→ Problem to work on
Would you return the entries exactly, with every line intact?

→ Data section
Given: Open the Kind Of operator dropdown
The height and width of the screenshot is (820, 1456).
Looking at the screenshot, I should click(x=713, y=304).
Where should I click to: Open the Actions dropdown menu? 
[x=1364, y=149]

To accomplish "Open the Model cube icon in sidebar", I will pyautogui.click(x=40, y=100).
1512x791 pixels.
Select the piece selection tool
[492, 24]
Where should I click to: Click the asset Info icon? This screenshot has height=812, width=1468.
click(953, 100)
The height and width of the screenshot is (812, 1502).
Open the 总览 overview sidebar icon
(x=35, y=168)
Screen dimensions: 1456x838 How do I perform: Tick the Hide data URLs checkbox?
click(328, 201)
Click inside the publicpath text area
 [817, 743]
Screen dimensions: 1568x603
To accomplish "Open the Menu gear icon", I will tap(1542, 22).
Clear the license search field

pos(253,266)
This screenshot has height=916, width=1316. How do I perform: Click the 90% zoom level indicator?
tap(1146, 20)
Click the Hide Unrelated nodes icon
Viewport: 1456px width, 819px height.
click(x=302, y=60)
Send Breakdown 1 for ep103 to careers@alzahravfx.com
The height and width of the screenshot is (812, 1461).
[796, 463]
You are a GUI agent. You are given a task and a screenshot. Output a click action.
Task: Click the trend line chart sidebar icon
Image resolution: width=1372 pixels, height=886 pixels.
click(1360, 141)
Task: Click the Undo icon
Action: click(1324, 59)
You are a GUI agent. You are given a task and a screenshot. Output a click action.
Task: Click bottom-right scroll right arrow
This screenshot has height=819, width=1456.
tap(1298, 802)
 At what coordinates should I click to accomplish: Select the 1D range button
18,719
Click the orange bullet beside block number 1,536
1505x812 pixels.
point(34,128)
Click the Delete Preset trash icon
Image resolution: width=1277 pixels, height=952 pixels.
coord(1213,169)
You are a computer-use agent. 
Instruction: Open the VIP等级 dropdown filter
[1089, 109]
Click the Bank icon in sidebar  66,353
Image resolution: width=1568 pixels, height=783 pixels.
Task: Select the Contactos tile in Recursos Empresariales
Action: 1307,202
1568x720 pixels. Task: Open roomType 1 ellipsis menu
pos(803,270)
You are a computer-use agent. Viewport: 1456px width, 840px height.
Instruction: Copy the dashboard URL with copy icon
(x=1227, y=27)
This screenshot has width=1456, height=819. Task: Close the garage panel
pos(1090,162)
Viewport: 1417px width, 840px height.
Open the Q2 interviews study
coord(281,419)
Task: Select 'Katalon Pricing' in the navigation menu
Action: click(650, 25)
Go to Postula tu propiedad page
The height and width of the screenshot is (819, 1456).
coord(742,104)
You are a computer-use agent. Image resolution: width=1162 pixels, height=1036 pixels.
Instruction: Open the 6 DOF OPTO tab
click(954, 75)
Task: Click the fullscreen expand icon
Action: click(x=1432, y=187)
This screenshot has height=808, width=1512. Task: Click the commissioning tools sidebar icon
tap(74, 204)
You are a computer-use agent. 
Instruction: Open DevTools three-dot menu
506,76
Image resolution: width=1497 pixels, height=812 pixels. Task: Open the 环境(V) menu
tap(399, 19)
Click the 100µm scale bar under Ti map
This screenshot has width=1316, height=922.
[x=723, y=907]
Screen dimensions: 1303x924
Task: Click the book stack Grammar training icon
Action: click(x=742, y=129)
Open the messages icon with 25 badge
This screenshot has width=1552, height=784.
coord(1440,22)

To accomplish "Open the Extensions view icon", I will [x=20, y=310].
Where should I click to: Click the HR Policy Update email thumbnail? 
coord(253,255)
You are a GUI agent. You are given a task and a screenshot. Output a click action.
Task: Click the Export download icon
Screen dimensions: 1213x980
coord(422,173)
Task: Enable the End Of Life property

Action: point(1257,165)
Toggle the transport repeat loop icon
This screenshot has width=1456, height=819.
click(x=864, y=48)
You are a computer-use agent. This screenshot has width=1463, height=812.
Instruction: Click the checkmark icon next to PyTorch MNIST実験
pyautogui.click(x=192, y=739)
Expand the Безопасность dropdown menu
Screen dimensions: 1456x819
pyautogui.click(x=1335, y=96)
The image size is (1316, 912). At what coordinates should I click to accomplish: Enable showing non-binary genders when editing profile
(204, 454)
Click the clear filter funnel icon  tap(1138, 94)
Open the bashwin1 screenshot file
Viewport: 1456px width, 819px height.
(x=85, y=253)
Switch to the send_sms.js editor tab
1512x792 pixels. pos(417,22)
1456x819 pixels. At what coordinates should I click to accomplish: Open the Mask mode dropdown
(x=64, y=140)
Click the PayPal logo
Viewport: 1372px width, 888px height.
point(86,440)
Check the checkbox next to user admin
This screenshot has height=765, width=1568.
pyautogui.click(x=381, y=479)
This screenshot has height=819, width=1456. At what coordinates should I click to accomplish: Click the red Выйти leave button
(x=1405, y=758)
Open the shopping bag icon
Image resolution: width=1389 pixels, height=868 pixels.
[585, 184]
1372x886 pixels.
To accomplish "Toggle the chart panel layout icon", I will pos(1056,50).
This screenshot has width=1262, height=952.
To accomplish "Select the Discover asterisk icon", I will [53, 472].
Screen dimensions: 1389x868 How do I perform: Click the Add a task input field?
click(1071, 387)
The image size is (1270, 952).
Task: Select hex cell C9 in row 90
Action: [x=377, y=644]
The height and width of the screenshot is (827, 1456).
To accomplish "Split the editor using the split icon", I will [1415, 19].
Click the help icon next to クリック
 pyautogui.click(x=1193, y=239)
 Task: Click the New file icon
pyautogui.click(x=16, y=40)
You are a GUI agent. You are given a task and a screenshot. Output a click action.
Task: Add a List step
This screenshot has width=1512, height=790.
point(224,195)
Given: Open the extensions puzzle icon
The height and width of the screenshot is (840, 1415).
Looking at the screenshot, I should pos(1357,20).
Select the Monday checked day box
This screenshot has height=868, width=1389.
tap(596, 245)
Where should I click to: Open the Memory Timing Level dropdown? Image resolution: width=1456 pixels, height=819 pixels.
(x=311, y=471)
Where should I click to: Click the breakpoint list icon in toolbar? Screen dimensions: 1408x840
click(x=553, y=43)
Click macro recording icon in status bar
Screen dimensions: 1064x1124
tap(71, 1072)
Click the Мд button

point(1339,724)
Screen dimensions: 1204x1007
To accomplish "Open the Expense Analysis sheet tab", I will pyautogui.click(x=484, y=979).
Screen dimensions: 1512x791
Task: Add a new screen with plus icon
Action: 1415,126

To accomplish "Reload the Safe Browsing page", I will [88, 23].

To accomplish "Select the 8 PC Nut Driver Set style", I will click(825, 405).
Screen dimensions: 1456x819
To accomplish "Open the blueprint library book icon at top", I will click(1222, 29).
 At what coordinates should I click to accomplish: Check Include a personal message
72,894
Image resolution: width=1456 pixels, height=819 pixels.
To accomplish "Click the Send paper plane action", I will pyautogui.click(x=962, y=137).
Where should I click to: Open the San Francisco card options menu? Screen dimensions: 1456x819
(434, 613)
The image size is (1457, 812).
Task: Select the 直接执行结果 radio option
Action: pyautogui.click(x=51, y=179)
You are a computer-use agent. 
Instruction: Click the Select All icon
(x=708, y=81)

→ Solution
Given: Open the Kind Of operator dropdown
The height and width of the screenshot is (820, 1456).
Looking at the screenshot, I should click(x=713, y=304).
Where should I click to: Open the Actions dropdown menu? 
[x=1364, y=149]

To accomplish "Open the Model cube icon in sidebar", I will pyautogui.click(x=40, y=100).
1512x791 pixels.
Select the piece selection tool
[492, 24]
Where should I click to: Click the asset Info icon? This screenshot has height=812, width=1468.
click(953, 100)
The height and width of the screenshot is (812, 1502).
Open the 总览 overview sidebar icon
(x=35, y=168)
Screen dimensions: 1456x838 How do I perform: Tick the Hide data URLs checkbox?
click(328, 201)
Click inside the publicpath text area
 [817, 743]
Screen dimensions: 1568x603
To accomplish "Open the Menu gear icon", I will tap(1542, 22).
Clear the license search field

pos(253,266)
This screenshot has height=916, width=1316. How do I perform: Click the 90% zoom level indicator?
tap(1146, 20)
Click the Hide Unrelated nodes icon
Viewport: 1456px width, 819px height.
click(x=302, y=60)
Send Breakdown 1 for ep103 to careers@alzahravfx.com
The height and width of the screenshot is (812, 1461).
[796, 463]
You are a GUI agent. You are given a task and a screenshot. Output a click action.
Task: Click the trend line chart sidebar icon
Image resolution: width=1372 pixels, height=886 pixels.
click(1360, 141)
Task: Click the Undo icon
Action: click(1324, 59)
You are a GUI agent. You are given a task and a screenshot. Output a click action.
Task: Click bottom-right scroll right arrow
This screenshot has height=819, width=1456.
tap(1298, 802)
 At what coordinates should I click to accomplish: Select the 1D range button
18,719
Click the orange bullet beside block number 1,536
1505x812 pixels.
point(34,128)
Click the Delete Preset trash icon
Image resolution: width=1277 pixels, height=952 pixels.
coord(1213,169)
You are a computer-use agent. 
Instruction: Open the VIP等级 dropdown filter
[1089, 109]
Click the Bank icon in sidebar  66,353
Image resolution: width=1568 pixels, height=783 pixels.
Task: Select the Contactos tile in Recursos Empresariales
Action: 1307,202
1568x720 pixels. Task: Open roomType 1 ellipsis menu
pos(803,270)
You are a computer-use agent. Viewport: 1456px width, 840px height.
Instruction: Copy the dashboard URL with copy icon
(x=1227, y=27)
This screenshot has width=1456, height=819. Task: Close the garage panel
pos(1090,162)
Viewport: 1417px width, 840px height.
Open the Q2 interviews study
coord(281,419)
Task: Select 'Katalon Pricing' in the navigation menu
Action: click(650, 25)
Go to Postula tu propiedad page
The height and width of the screenshot is (819, 1456).
coord(742,104)
You are a computer-use agent. Image resolution: width=1162 pixels, height=1036 pixels.
Instruction: Open the 6 DOF OPTO tab
click(954, 75)
Task: Click the fullscreen expand icon
Action: click(x=1432, y=187)
This screenshot has height=808, width=1512. Task: Click the commissioning tools sidebar icon
tap(74, 204)
You are a computer-use agent. 
Instruction: Open DevTools three-dot menu
506,76
Image resolution: width=1497 pixels, height=812 pixels. Task: Open the 环境(V) menu
tap(399, 19)
Click the 100µm scale bar under Ti map
This screenshot has width=1316, height=922.
[x=723, y=907]
Screen dimensions: 1303x924
Task: Click the book stack Grammar training icon
Action: click(x=742, y=129)
Open the messages icon with 25 badge
This screenshot has width=1552, height=784.
coord(1440,22)

To accomplish "Open the Extensions view icon", I will [x=20, y=310].
Where should I click to: Click the HR Policy Update email thumbnail? 
coord(253,255)
You are a GUI agent. You are given a task and a screenshot. Output a click action.
Task: Click the Export download icon
Screen dimensions: 1213x980
coord(422,173)
Task: Enable the End Of Life property

Action: point(1257,165)
Toggle the transport repeat loop icon
This screenshot has width=1456, height=819.
click(x=864, y=48)
You are a computer-use agent. This screenshot has width=1463, height=812.
Instruction: Click the checkmark icon next to PyTorch MNIST実験
pyautogui.click(x=192, y=739)
Expand the Безопасность dropdown menu
Screen dimensions: 1456x819
pyautogui.click(x=1335, y=96)
The image size is (1316, 912). At what coordinates should I click to accomplish: Enable showing non-binary genders when editing profile
(204, 454)
Click the clear filter funnel icon  tap(1138, 94)
Open the bashwin1 screenshot file
Viewport: 1456px width, 819px height.
(x=85, y=253)
Switch to the send_sms.js editor tab
1512x792 pixels. pos(417,22)
1456x819 pixels. At what coordinates should I click to accomplish: Open the Mask mode dropdown
(x=64, y=140)
Click the PayPal logo
Viewport: 1372px width, 888px height.
point(86,440)
Check the checkbox next to user admin
This screenshot has height=765, width=1568.
pyautogui.click(x=381, y=479)
This screenshot has height=819, width=1456. At what coordinates should I click to accomplish: Click the red Выйти leave button
(x=1405, y=758)
Open the shopping bag icon
Image resolution: width=1389 pixels, height=868 pixels.
[585, 184]
1372x886 pixels.
To accomplish "Toggle the chart panel layout icon", I will pos(1056,50).
This screenshot has width=1262, height=952.
To accomplish "Select the Discover asterisk icon", I will [53, 472].
Screen dimensions: 1389x868 How do I perform: Click the Add a task input field?
click(1071, 387)
The image size is (1270, 952).
Task: Select hex cell C9 in row 90
Action: [x=377, y=644]
The height and width of the screenshot is (827, 1456).
To accomplish "Split the editor using the split icon", I will [1415, 19].
Click the help icon next to クリック
 pyautogui.click(x=1193, y=239)
 Task: Click the New file icon
pyautogui.click(x=16, y=40)
You are a GUI agent. You are given a task and a screenshot. Output a click action.
Task: Add a List step
This screenshot has width=1512, height=790.
point(224,195)
Given: Open the extensions puzzle icon
The height and width of the screenshot is (840, 1415).
Looking at the screenshot, I should pos(1357,20).
Select the Monday checked day box
This screenshot has height=868, width=1389.
tap(596, 245)
Where should I click to: Open the Memory Timing Level dropdown? Image resolution: width=1456 pixels, height=819 pixels.
(x=311, y=471)
Where should I click to: Click the breakpoint list icon in toolbar? Screen dimensions: 1408x840
click(x=553, y=43)
Click macro recording icon in status bar
Screen dimensions: 1064x1124
tap(71, 1072)
Click the Мд button

point(1339,724)
Screen dimensions: 1204x1007
To accomplish "Open the Expense Analysis sheet tab", I will pyautogui.click(x=484, y=979).
Screen dimensions: 1512x791
Task: Add a new screen with plus icon
Action: 1415,126

To accomplish "Reload the Safe Browsing page", I will [88, 23].

To accomplish "Select the 8 PC Nut Driver Set style", I will click(825, 405).
Screen dimensions: 1456x819
To accomplish "Open the blueprint library book icon at top", I will click(1222, 29).
 At what coordinates should I click to accomplish: Check Include a personal message
72,894
Image resolution: width=1456 pixels, height=819 pixels.
To accomplish "Click the Send paper plane action", I will pyautogui.click(x=962, y=137).
Where should I click to: Open the San Francisco card options menu? Screen dimensions: 1456x819
(434, 613)
The image size is (1457, 812).
Task: Select the 直接执行结果 radio option
Action: pyautogui.click(x=51, y=179)
You are a computer-use agent. 
Instruction: Click the Select All icon
(x=708, y=81)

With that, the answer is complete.